*How to complete this task*.
Your answer should consist of each line below that contains the string "computer".

*Dataset content*.
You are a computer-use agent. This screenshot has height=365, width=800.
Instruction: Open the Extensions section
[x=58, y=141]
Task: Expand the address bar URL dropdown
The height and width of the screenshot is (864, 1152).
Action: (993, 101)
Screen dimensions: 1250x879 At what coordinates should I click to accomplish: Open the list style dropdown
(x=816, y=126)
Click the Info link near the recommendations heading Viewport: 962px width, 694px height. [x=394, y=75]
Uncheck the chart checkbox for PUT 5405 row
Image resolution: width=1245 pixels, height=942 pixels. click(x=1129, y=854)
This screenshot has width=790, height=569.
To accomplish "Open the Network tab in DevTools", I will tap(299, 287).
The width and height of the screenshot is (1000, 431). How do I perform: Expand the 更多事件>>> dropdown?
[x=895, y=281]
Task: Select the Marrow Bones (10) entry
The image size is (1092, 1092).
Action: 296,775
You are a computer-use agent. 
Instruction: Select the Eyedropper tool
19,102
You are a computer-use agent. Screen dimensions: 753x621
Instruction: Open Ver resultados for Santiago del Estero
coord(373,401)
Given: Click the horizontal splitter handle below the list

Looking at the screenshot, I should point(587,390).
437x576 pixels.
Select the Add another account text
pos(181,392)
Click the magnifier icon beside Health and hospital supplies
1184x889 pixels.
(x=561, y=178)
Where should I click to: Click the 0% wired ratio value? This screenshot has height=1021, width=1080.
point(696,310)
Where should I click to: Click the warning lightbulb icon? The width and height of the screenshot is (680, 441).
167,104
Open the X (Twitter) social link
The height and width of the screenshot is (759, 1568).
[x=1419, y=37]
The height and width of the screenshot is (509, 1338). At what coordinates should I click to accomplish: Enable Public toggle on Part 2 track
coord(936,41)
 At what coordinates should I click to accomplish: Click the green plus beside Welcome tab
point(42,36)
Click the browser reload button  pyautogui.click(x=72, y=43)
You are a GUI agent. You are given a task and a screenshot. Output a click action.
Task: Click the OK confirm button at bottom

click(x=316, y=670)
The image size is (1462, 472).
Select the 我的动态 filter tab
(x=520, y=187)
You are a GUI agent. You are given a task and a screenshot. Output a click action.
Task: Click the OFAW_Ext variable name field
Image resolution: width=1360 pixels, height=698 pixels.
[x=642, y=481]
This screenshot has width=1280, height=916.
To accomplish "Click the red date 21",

*Result for this exercise*.
You are a computer-use agent. This screenshot has height=365, width=800.
You are a computer-use agent. 
You are a computer-use agent. Screen dimensions: 753x621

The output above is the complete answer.